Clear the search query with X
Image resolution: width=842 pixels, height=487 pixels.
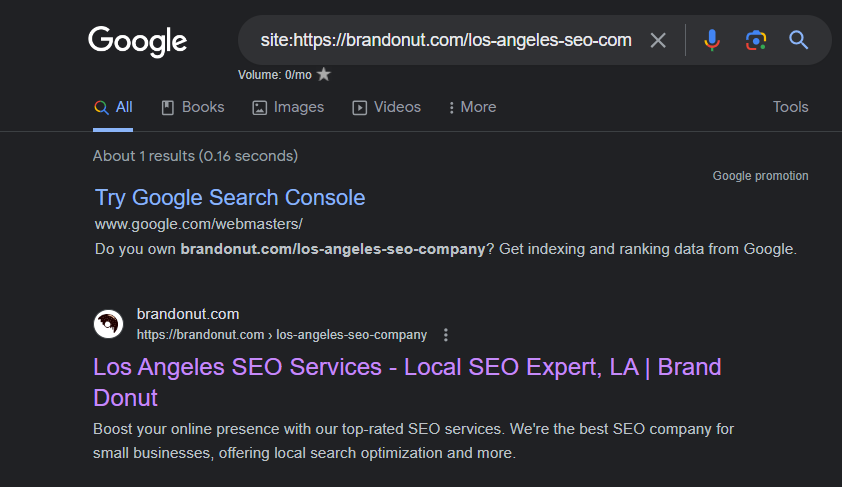tap(658, 40)
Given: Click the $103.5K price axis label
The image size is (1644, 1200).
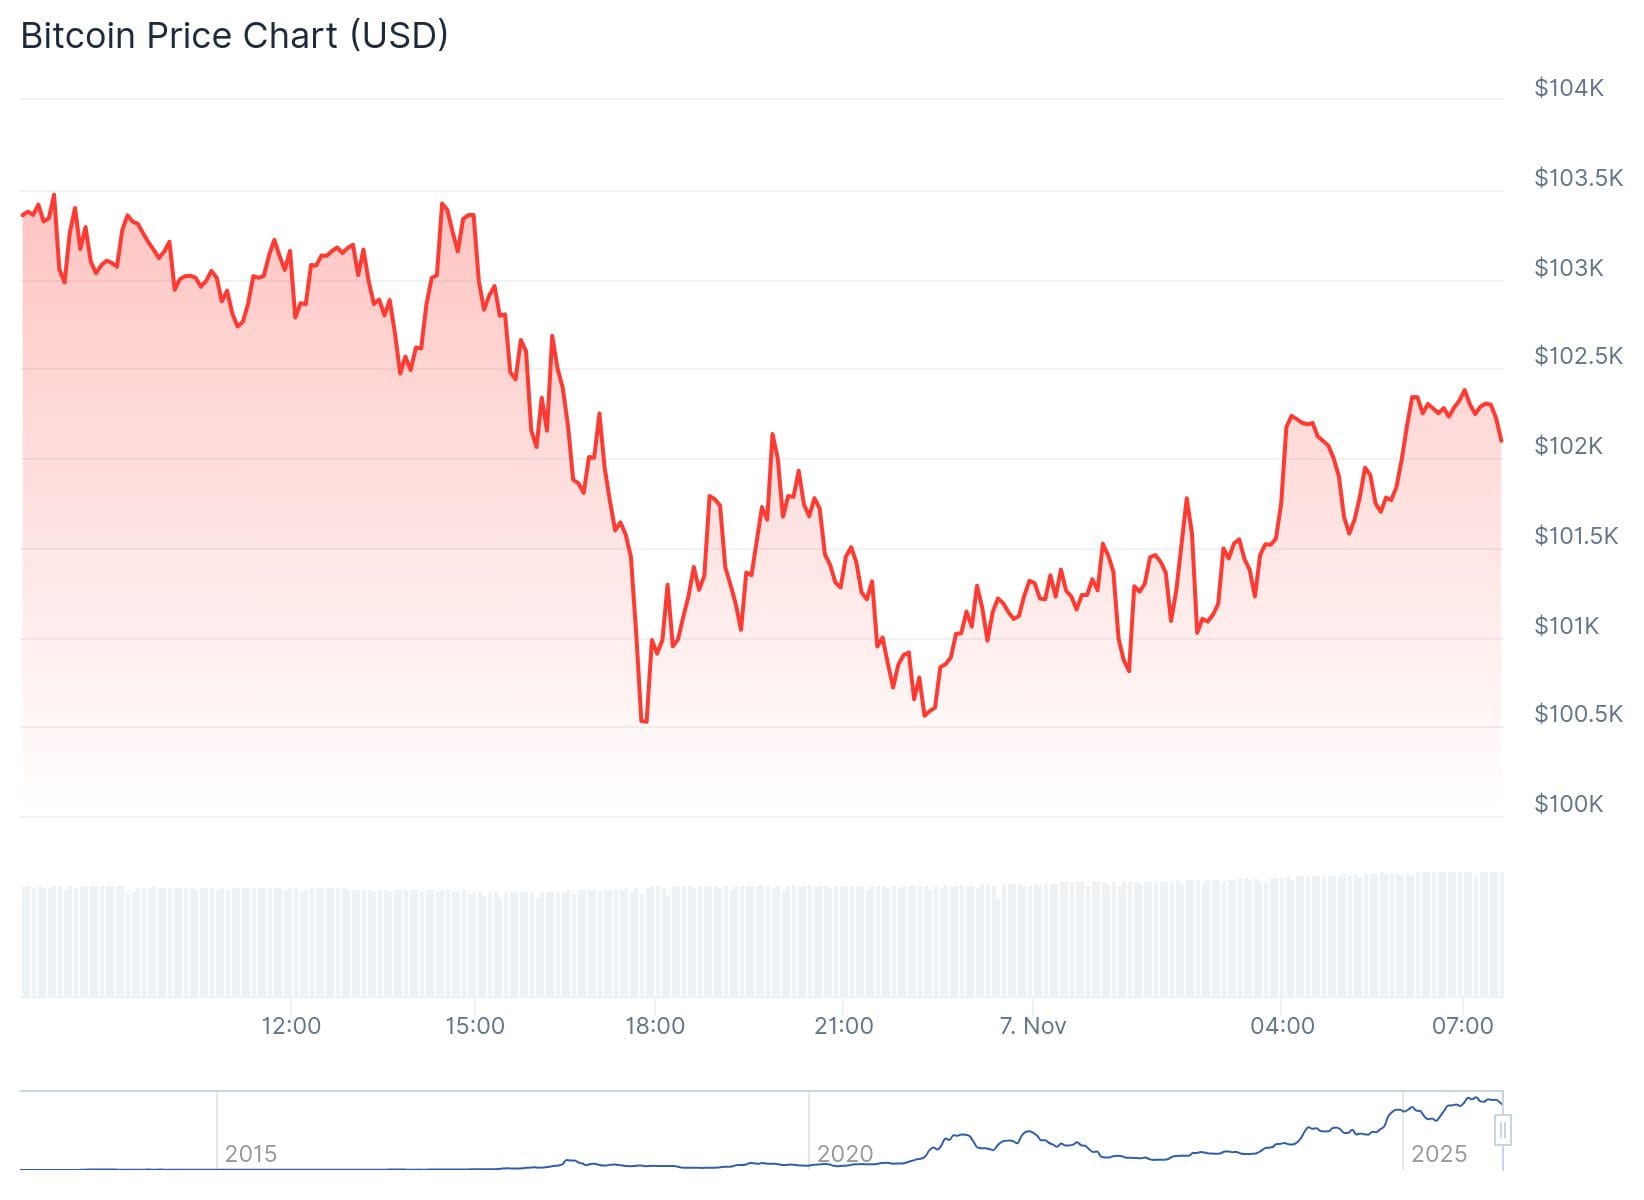Looking at the screenshot, I should pos(1578,178).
__________
_What to work on:_
Rewrite the listing with "search query" renamed to "search text" and nothing else changed. Omit the pictures from your answer.

_The response:_
Clear the search text with X
Image resolution: width=842 pixels, height=487 pixels.
tap(658, 40)
Given: Click the $103.5K price axis label
The image size is (1644, 1200).
Looking at the screenshot, I should pos(1578,178).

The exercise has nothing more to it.